Rubik is an advocate for women's rights and widely contributes to the women's movement in Poland and actively supports the LGBT+ community in Poland.

===Awards===

Throughout her modelling career, Rubik received carious prizes in recognition of her personal style and achievements as a model. These include the Złoty Nos Award (2008, Pani magazine), Prix de la Moda (2021, Marie Claire), the Plejada Top Ten Award (2012, Onet) and the Elle Style Icon Award (2014, Elle). Anja is also an honorary citizen of her hometown, Rzeszów.

2018 marks an important period in Rubik's work as an activist. She was named Glamours "Woman of the Year", and a Gazeta Wyborcza magazine "Superhero" for her #SEXEDpl campaign. The same year, Anja was further awarded with the Gwiazdy Dobroczynności Prize in recognition for her work as the founder of the SEXEDpl Foundation. Later in 2018, Rubik, as an advocate for environment causes, was also given the Elle x H&M Conscious Award.
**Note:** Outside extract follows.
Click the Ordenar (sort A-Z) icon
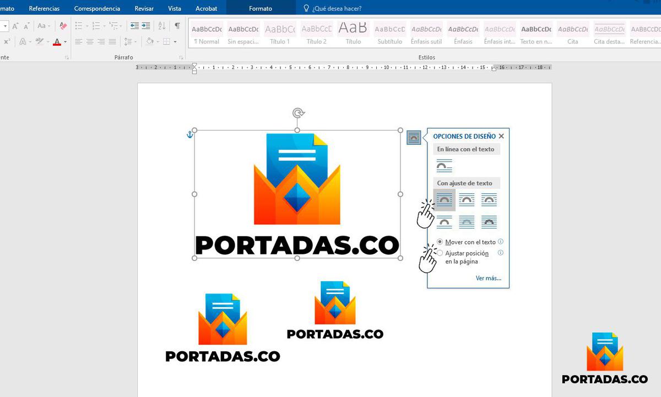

In 2024, Rubik was awarded the Freedom of Speech Medal (Polish: Medal Wolności Słowa) at a ceremony held in the European Solidarity Centre in Gdańsk. She was recognized for her "courageous use of free speech" in her advocacy for women's rights and fight for youth access to sexual education in Poland.

==Personal life==
Rubik and her longtime boyfriend, Serbian model Sasha Knezevic, became engaged just before Christmas 2010 in Vienna. They married on 16 July 2011 in Deià, Mallorca. In October 2015, Anja confirmed that they had separated and later divorced.